Österreich kommt bisher eher glimpflich davon

Exporteinbußen sind "verkraftbar". Milliardenverluste für Russland und Ukraine.

Bisher kommt Österreichs Wirtschaft beim Ukraine-Konflikt eher glimpflich davon. Trotz Sanktionen und Vertrauenskrise seien die negativen Auswirkungen "relativ bescheiden", sagte Peter Havlik, Russland-Experte am Wiener Institut für Wirtschaftsvergleiche (WIIW), am Montag. Die Exportverluste – vor allem im Maschinenbau und der Pharmaindustrie – seien "verkraftbar". Havlik beziffert die Ausfälle für das heimische Bruttoinlandsprodukt (BIP) mit knapp 290 Millionen Euro. Der russische Importstopp für Nahrungsmittel betrifft Österreichs Exporteure mit 100 Millionen Euro brutto oder 0,03 Prozent des BIP – weniger als der EU-Durchschnitt. Bei ihren Berechnungen unterstellen die Osteuropa-Experten, dass der Konflikt nicht eskaliert. Die Folgen für Österreichs Banken haben sie nicht ermittelt.

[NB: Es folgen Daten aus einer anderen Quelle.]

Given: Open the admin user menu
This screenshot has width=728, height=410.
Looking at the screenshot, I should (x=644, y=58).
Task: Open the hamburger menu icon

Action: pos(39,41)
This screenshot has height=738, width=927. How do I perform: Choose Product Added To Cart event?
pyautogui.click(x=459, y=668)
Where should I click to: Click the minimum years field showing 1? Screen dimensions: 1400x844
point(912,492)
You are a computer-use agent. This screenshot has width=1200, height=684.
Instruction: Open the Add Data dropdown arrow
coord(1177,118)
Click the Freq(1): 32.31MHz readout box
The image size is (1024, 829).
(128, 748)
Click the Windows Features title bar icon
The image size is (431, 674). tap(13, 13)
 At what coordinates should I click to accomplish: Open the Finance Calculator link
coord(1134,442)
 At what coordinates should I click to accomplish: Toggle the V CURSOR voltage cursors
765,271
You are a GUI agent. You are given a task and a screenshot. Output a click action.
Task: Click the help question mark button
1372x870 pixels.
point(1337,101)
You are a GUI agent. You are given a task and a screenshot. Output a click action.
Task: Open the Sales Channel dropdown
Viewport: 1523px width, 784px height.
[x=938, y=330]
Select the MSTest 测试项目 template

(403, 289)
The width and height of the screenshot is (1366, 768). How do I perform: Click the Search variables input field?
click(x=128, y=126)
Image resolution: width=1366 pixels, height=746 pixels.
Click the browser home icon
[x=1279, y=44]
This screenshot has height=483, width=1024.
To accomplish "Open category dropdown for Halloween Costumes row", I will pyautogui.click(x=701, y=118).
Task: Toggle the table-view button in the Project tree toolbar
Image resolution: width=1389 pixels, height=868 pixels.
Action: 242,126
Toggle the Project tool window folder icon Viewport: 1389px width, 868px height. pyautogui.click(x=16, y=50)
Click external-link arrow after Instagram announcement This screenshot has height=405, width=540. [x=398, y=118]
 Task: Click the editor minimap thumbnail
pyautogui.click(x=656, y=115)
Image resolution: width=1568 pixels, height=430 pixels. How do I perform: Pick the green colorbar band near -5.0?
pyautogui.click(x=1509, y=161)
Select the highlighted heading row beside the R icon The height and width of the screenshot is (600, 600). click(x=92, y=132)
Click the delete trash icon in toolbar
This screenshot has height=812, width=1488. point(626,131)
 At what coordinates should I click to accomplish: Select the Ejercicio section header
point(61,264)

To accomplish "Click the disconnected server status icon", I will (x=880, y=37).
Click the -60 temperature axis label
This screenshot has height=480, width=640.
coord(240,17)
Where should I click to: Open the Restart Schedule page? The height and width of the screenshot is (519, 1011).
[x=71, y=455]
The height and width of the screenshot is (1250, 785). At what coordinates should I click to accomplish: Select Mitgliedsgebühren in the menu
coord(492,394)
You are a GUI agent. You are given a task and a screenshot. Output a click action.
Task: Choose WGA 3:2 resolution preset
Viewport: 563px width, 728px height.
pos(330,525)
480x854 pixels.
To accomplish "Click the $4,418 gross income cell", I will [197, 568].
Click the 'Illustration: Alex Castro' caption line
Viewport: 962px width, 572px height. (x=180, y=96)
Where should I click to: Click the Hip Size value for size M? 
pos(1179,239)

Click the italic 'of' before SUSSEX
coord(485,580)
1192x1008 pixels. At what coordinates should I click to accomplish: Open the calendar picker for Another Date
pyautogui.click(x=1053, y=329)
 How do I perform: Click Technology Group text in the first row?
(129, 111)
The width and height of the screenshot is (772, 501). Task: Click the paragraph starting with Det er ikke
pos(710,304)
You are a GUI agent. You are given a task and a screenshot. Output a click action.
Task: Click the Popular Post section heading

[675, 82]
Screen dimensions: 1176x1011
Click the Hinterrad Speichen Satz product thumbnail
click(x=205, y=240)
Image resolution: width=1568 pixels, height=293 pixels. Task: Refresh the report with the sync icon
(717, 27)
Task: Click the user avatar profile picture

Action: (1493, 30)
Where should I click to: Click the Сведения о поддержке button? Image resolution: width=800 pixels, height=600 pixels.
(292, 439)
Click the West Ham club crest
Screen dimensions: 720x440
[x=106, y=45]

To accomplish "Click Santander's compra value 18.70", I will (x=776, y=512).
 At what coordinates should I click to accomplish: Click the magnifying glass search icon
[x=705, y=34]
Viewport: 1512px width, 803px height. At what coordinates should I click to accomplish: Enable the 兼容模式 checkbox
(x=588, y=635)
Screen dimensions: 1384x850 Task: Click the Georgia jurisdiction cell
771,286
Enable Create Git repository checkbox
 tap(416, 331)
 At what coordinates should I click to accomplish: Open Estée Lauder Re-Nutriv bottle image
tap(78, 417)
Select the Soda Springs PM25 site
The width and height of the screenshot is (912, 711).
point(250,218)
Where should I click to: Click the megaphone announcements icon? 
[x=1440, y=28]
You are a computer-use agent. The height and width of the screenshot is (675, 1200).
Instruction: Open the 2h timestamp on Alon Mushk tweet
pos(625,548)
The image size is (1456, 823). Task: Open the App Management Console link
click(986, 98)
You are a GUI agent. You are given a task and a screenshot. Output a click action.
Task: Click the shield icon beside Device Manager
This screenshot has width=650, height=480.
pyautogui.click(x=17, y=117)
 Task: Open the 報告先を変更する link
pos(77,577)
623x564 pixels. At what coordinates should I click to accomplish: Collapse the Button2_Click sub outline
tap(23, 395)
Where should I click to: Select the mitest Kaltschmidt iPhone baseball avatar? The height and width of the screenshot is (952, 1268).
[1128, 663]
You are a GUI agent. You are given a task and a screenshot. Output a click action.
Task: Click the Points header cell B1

Dramatisch sind die Folgen hingegen für die Ukraine: Seit Juli steht die Industrie im Donbass (Donezk, Lugansk) praktisch still. Die Region, eine Hochburg des Bergbaus und der Metallverarbeitung, ist in normalen Zeiten für ein Viertel der ukrainischen Gesamtexporte zuständig. Jetzt fällt ständig der Strom aus, Bahnverbindungen sind unterbrochen, es fehlen die nötigen Rohstoffe. Die Schäden belaufen sich auf bis zu sechs Milliarden Euro, schätzt WIIW-Experte Vasily Astrov.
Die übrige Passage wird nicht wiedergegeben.